* **Texte à lire**:

■ ■ ■ ■

Les ânes y sont les derniers arrivés. La plupart n’appartiennent pas à l’INRAE mais à des éleveurs privés qui prêtent leurs bêtes le temps du programme de conservation financé pour 3 ans par la région Centre-Val de Loire, et qui a de grandes chances d’être renouvelé pour maximiser ses chances de réussite. L’enjeu est de sauver l’âne noir du Berry, une espèce emblématique du territoire dont il ne reste plus qu’un millier de spécimens, et une poignée de mâles reproducteurs ne permettant pas de dépasser les 30 naissances annuelles et occasionnant un fort risque de consanguinité.
« Dans l’agriculture, ils servaient au maraîchage, pour tracter ou pour remonter les péniches de la Touraine vers Paris mais aujourd’hui on n’en a plus besoin donc il n’en reste que chez des passionnés » raconte Fabrice Reigner. Pourtant, on observe un certain retour à la traction animale sur les exploitations agricoles les plus écologiques. Les ânes peuvent aussi accompagner des randonneurs (comme l’a montré le film Antoinette dans les Cévennes, un carton au box office). Il y a donc un espoir de remettre leur utilité au goût du jour.

■ ■ ■ ■

Entrées enregistrées

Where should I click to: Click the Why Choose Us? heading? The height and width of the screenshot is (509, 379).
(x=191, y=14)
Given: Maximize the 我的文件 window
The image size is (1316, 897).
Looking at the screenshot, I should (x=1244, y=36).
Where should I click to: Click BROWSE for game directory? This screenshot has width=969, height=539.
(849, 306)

■ ■ ■ ■

* **Exercices**:
(1) Relevez dans le texte sur l'âne noir du Berry tous les usages agricoles passés des ânes que cite Fabrice Reigner.
(2) Rédigez la suite du texte sur l'âne noir du Berry à partir de sa dernière phrase.

* **Corrigé détaillé**:
(1) Les ânes servaient au maraîchage, à tracter et à remonter les péniches de la Touraine vers Paris.

(2)
Pour y parvenir, l’INRAE a monté un élevage de toutes pièces en récupérant des ânesses et bodets chez une vingtaine de professionnels dans le but de travailler sur la reproduction. « C’est une grande confiance de leur part » souligne Fabrice Reigner. L’enjeu consiste notamment à récupérer des semences et à travailler sur leur conservation au frais pour les transporter afin d’inséminer des femelles. Ce qui éviterait aux éleveurs de voyager avec leurs animaux pour les faire saillir, donc diminuerait les frais. « C’est plus facile de transporter une seringue » résume le technicien de recherche.
Ce procédé n’est pas inédit. « On l’a déjà mis en place il y a une quinzaine d’années avec l’âne normand » nous apprend le spécialiste de l’INRAE en bichonnant les animaux qui oscillent entre périodes sous abri et pâturage au pré sur un espace d’une vingtaine d’hectares. « On les laisse dehors la nuit ou un petit peu le matin mais pas trop longtemps sinon ils mangeraient trop » explique Fabrice Reigner. Le poids des panes est d’ailleurs strictement contrôlé, devant s’établir entre 300 et 400kg, « mais à l’arrivée l’une des ânesses pesaient pratiquement 480kg. C’est lié au manque d’exercice et aussi parce que leurs propriétaires les bichonnent trop, ils leur apportent toujours un petit morceau de pain par exemple. »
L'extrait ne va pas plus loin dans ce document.